Wednesday, March 07, 2007

Subsidies, revisited

Yes, they're still in the farm bill:

India, E.U. urge U.S. to cut farm subsidies for Doha Round success
By John Gregerson on 3/7/2007 for Meatingplace.com
India and the European Union want the United States to cut its farm subsidies to ensure success for the Doha Round of World Trade Organization talks, according to Indian news wires.

"I am a bit disappointed to see the new U.S. farm bill. There is no change in treatment of two important sectors, sugar and dairying," European Commissioner for Agriculture Mariann Fischer Boel told reporters. "These sectors need to be reformed."

Boel warned that the subsidies are stumbling blocks to the successful conclusion of the Doha round — meaning negotiations to hammer out a multilateral free-trade agreement among World Trade Organization member countries.

Boel, who is on an official visit to India, said, "The current draft of the new U.S. farm bill pushes in the right direction, but not far enough."

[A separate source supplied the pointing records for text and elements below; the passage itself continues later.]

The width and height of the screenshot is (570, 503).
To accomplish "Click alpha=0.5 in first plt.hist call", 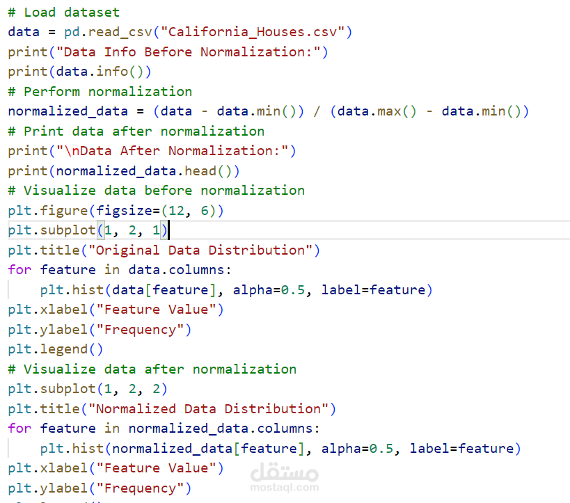I will tap(269, 289).
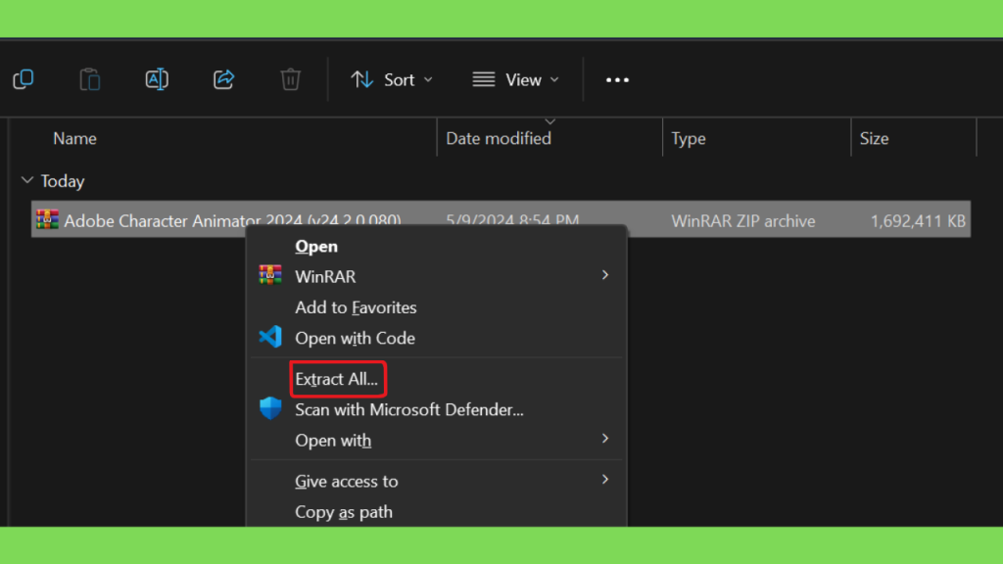This screenshot has width=1003, height=564.
Task: Click the WinRAR icon in context menu
Action: pos(270,275)
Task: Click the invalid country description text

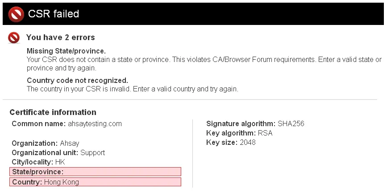Action: (x=132, y=89)
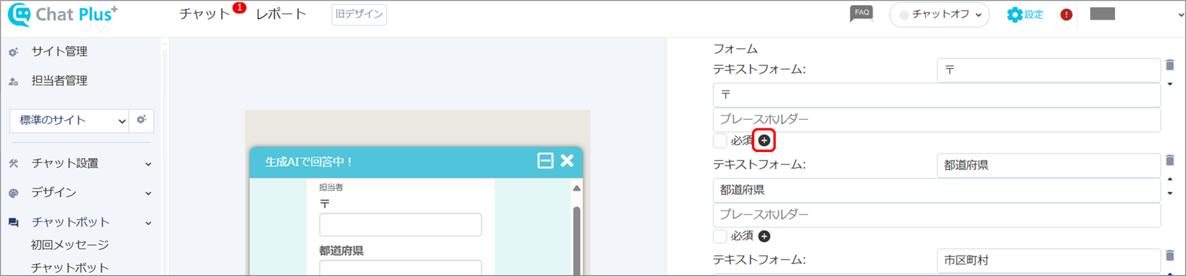Image resolution: width=1186 pixels, height=276 pixels.
Task: Click the 旧デザイン button
Action: click(359, 14)
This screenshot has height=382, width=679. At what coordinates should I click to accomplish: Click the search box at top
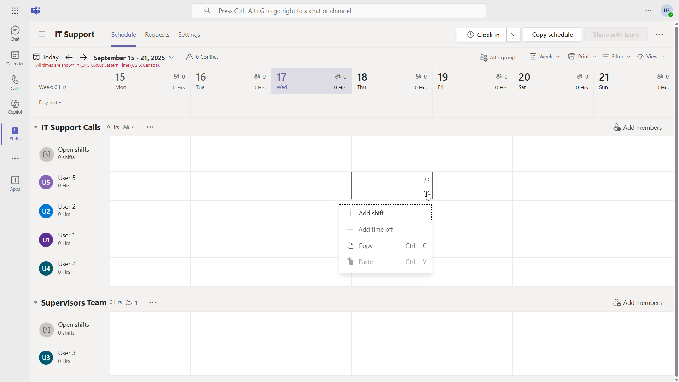(338, 11)
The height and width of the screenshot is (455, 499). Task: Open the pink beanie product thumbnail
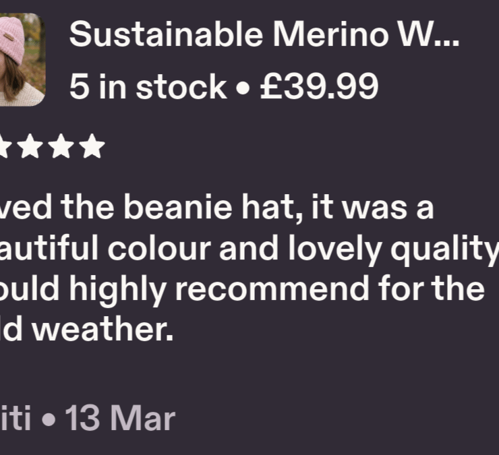22,59
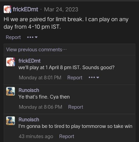Screen dimensions: 139x142
Task: Select the 'Hi we are paired' post text
Action: click(x=66, y=23)
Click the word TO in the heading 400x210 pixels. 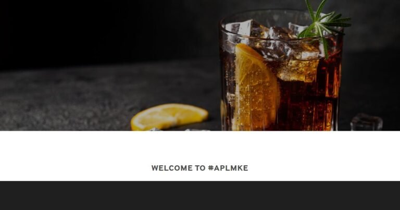(200, 168)
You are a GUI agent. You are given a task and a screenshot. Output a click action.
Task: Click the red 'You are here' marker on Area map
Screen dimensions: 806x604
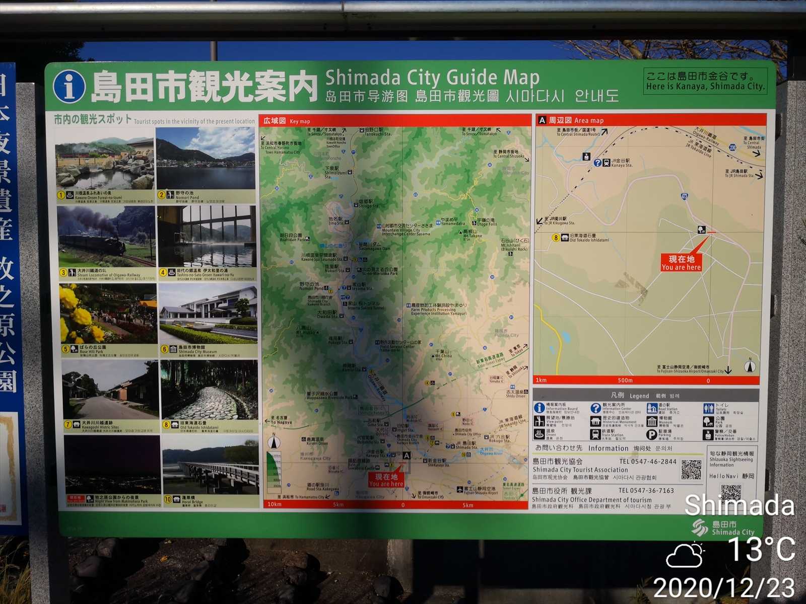[x=681, y=262]
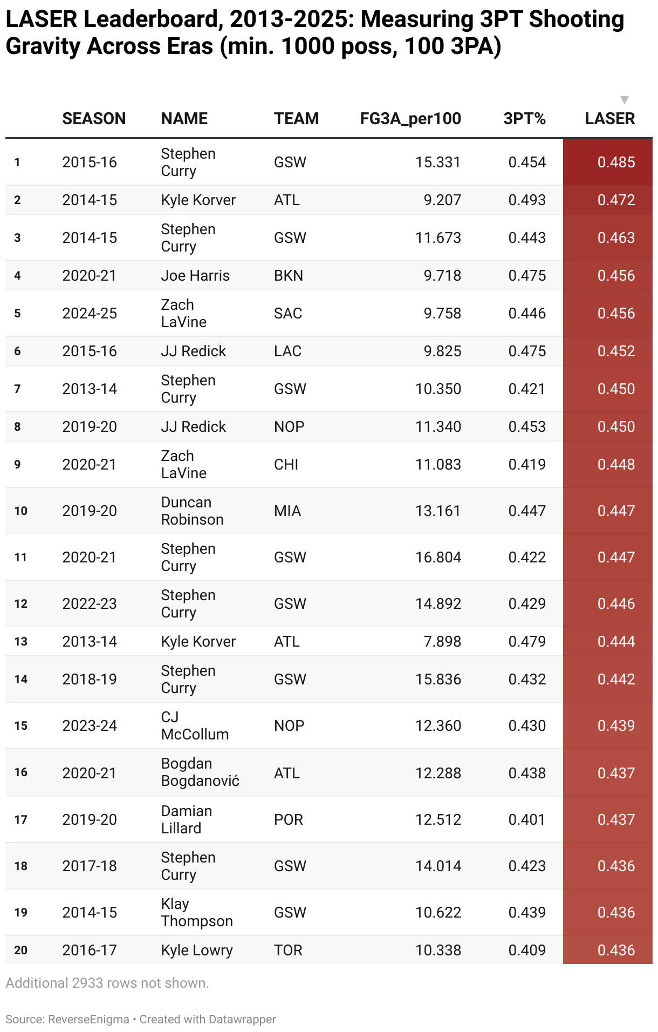Click the Created with Datawrapper link
The width and height of the screenshot is (658, 1032).
click(208, 1020)
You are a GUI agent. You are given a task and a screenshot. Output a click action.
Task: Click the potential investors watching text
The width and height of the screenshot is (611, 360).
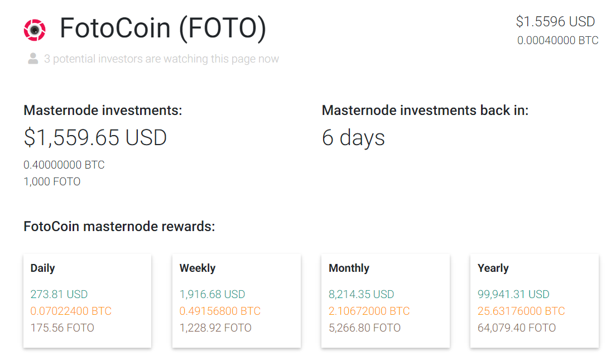(x=161, y=59)

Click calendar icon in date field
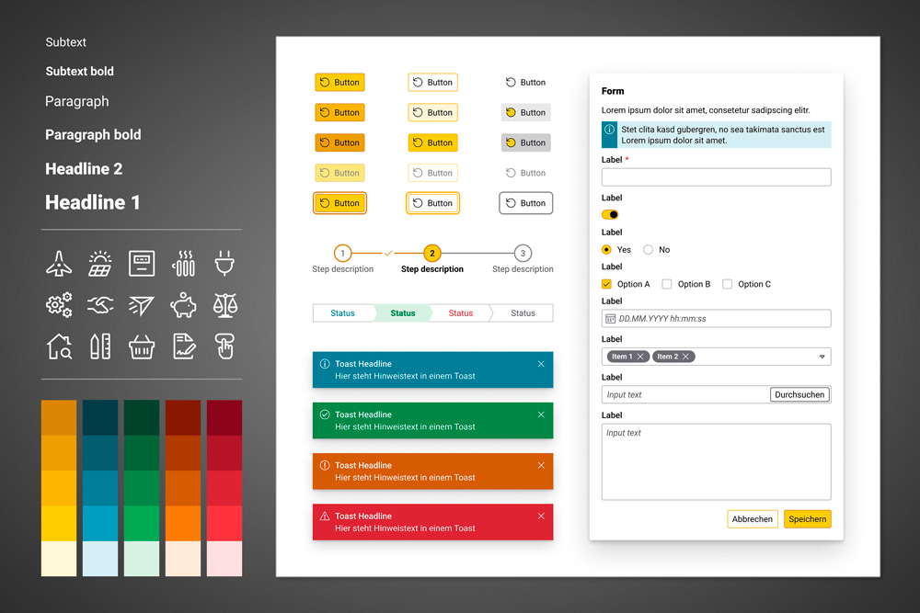610,319
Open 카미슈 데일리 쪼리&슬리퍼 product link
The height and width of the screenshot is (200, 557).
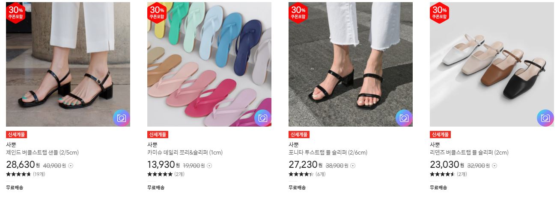pyautogui.click(x=185, y=152)
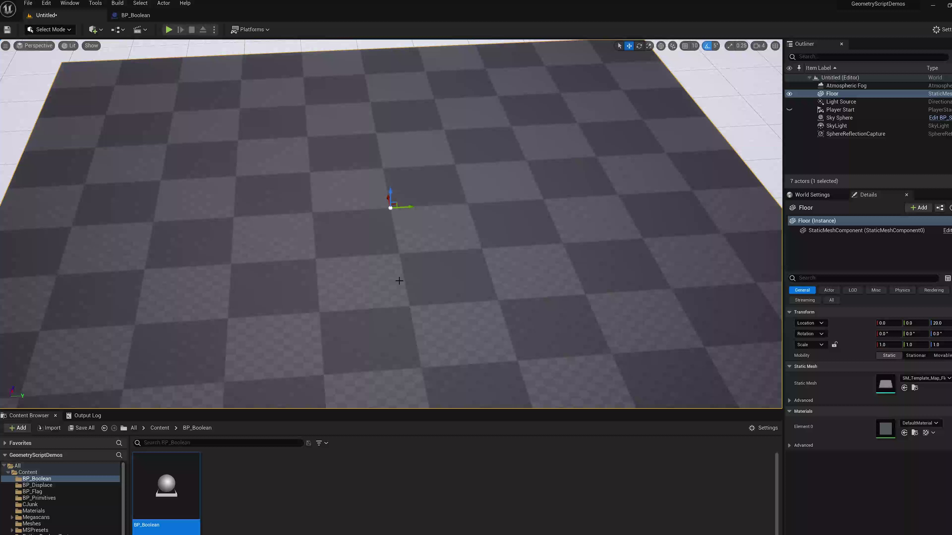Select the Move gizmo in viewport toolbar
This screenshot has height=535, width=952.
[x=629, y=46]
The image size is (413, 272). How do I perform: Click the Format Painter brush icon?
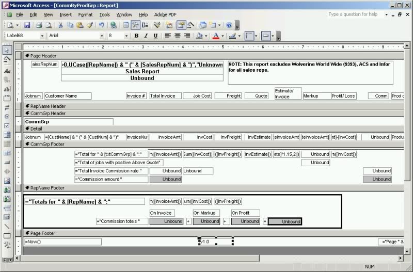(90, 25)
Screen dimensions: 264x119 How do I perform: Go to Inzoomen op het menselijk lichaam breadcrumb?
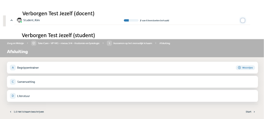(x=133, y=43)
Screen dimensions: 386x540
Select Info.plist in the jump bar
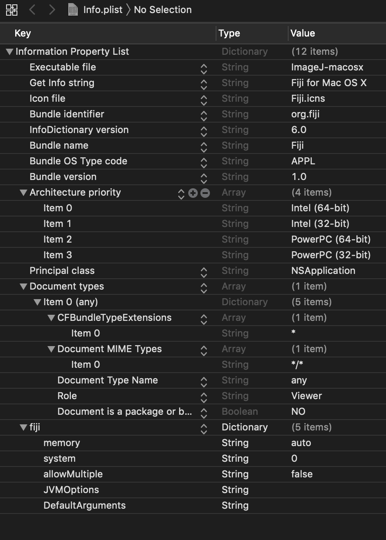click(103, 10)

She added that the European Union is committed to the multilateral trade talks, but cuts in trade-distorting subsidies have to be reciprocal, indicating the European Union has proposed a cut of 70 percent in its ceiling on trade-distorting subsidies. She said it also has offered to phase out export refunds by 2013 and roughly halve the agricultural import tariff to 12 percent from 23 percent.

"The next 60 days are extremely critical for WTO negotiations," said G.K. Pillai, India's commerce secretary. "The situation requires extremely delicate handling."

Talk about cutting subsidies continues, but I'm being cynical today: I don't think it's going to happen anytime soon. Doha has collapsed. (We're not the only ones to blame, but we should . . . consider our role.)